(Saved data entries)
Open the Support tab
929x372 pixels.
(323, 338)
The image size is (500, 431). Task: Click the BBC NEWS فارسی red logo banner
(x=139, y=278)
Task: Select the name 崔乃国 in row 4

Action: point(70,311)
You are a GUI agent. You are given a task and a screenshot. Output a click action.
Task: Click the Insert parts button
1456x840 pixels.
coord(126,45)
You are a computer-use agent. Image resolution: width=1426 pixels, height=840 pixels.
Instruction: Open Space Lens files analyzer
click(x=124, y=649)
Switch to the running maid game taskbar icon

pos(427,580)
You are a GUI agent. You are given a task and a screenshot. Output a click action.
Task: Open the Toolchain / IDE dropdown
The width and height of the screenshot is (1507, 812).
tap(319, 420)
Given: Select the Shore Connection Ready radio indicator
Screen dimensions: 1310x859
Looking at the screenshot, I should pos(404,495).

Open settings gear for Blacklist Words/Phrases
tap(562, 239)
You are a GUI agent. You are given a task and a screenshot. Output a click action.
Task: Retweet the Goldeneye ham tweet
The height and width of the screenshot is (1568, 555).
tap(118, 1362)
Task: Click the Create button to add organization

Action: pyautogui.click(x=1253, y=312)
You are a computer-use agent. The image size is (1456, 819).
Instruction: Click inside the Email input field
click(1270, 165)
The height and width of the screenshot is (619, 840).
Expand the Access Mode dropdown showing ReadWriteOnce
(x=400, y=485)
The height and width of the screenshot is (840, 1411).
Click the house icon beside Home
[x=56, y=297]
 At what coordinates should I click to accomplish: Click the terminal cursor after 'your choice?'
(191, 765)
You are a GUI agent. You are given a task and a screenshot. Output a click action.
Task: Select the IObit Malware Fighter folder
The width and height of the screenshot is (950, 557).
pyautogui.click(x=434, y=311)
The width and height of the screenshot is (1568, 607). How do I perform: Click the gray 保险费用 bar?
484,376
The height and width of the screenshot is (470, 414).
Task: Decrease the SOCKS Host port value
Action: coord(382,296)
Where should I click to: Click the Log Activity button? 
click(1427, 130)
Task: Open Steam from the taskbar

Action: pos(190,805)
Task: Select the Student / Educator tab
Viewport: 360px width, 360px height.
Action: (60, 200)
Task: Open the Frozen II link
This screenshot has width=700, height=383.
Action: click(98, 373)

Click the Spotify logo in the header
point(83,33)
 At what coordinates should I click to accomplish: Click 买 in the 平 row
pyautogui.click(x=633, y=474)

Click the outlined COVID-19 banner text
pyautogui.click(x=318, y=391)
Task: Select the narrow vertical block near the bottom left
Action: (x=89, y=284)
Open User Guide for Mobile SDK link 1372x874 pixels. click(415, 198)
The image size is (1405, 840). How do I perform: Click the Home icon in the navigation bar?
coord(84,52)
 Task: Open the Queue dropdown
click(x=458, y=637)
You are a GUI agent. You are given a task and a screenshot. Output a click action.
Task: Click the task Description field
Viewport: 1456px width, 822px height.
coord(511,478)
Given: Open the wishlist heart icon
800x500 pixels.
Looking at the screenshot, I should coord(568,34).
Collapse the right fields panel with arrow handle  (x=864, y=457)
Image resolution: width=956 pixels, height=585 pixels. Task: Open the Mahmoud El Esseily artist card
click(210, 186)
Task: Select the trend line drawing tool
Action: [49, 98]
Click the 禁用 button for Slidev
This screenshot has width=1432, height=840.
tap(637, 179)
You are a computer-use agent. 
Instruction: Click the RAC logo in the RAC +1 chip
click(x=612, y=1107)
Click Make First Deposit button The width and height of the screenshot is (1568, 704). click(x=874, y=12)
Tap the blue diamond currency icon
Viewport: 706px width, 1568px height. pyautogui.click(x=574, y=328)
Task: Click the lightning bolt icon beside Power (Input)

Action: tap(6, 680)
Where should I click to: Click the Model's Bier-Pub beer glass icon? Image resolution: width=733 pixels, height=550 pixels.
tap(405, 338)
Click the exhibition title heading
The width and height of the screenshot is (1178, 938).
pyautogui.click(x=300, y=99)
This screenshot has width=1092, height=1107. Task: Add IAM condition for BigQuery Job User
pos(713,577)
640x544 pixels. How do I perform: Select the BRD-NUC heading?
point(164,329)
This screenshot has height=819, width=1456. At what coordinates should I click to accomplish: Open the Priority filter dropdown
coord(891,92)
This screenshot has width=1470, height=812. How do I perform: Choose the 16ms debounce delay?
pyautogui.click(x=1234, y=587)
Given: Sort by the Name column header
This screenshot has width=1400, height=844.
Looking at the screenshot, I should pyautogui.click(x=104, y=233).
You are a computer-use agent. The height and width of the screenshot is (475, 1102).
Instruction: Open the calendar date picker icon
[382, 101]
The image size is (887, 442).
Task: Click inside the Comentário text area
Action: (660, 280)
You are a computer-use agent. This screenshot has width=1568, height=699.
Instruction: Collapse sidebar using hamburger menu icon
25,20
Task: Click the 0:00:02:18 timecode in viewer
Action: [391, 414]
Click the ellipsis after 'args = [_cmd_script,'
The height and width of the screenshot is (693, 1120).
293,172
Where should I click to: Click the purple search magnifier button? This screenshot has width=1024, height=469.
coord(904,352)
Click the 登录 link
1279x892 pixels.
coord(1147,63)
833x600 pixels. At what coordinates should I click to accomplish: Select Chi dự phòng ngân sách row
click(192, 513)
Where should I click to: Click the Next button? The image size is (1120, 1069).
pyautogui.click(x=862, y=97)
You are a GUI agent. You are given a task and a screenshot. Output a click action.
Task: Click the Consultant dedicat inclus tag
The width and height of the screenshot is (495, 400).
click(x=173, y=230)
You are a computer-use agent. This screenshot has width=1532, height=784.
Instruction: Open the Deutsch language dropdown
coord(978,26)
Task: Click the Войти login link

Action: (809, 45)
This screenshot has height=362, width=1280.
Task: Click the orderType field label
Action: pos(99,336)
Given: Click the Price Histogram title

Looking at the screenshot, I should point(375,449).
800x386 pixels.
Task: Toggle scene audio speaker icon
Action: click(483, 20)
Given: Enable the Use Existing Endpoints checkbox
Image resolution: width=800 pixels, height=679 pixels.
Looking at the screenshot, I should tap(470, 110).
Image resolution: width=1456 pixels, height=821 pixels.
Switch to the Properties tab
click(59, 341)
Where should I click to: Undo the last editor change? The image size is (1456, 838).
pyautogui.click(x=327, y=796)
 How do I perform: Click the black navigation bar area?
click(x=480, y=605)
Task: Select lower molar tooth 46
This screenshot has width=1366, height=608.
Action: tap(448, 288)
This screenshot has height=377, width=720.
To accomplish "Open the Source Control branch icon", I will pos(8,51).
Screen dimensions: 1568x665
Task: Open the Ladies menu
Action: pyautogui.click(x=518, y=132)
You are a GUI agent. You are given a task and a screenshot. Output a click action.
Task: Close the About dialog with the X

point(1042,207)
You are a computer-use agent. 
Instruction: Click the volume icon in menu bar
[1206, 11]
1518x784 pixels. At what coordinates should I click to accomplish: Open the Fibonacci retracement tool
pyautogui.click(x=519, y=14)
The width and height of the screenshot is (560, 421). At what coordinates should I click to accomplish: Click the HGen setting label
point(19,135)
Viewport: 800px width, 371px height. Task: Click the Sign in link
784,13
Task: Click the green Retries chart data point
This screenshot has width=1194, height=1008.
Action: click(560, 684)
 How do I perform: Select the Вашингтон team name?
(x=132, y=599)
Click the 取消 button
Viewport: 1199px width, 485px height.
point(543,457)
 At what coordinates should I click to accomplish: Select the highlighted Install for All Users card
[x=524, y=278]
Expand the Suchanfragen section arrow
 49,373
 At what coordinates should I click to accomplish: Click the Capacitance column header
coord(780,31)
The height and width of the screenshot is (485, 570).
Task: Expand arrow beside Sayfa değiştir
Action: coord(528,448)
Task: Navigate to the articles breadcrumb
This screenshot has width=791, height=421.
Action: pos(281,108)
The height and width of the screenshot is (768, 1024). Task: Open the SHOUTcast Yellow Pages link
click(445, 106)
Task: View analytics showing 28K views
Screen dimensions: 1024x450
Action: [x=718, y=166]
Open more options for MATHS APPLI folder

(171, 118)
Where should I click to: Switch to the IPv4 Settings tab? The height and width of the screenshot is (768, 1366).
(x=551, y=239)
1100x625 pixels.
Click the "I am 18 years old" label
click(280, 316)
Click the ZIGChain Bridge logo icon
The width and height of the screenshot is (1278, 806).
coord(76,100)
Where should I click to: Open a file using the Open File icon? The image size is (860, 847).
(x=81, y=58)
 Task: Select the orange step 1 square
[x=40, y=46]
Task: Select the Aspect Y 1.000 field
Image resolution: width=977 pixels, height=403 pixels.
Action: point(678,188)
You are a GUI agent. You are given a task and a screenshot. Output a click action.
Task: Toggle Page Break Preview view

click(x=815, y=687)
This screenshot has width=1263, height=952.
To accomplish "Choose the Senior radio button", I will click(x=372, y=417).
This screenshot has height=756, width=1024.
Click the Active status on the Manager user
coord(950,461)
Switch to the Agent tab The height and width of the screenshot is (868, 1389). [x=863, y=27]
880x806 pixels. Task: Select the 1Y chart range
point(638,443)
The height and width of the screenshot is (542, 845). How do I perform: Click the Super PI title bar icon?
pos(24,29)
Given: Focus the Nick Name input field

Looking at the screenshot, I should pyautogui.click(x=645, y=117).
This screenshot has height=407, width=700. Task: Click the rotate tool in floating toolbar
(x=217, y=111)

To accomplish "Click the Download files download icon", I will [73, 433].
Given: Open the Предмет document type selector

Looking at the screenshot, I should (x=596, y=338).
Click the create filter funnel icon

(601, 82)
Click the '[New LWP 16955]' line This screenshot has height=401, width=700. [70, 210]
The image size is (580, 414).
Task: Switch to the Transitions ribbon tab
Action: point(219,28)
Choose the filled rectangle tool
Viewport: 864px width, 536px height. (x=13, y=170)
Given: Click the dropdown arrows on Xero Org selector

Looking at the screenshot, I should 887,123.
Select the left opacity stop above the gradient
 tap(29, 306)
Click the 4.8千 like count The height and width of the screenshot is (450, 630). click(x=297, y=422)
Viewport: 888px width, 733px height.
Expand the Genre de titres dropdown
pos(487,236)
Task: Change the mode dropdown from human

Exercise prompt = Copy out the records word for word, beginning at the line that contains "This screenshot has height=377, width=720." and stopping after the line that contains "pyautogui.click(x=519, y=14)".

Expected answer =
This screenshot has height=377, width=720.
To accomplish "Open the Source Control branch icon", I will pos(8,51).
Screen dimensions: 1568x665
Task: Open the Ladies menu
Action: pyautogui.click(x=518, y=132)
You are a GUI agent. You are given a task and a screenshot. Output a click action.
Task: Close the About dialog with the X

point(1042,207)
You are a computer-use agent. 
Instruction: Click the volume icon in menu bar
[1206, 11]
1518x784 pixels. At what coordinates should I click to accomplish: Open the Fibonacci retracement tool
pyautogui.click(x=519, y=14)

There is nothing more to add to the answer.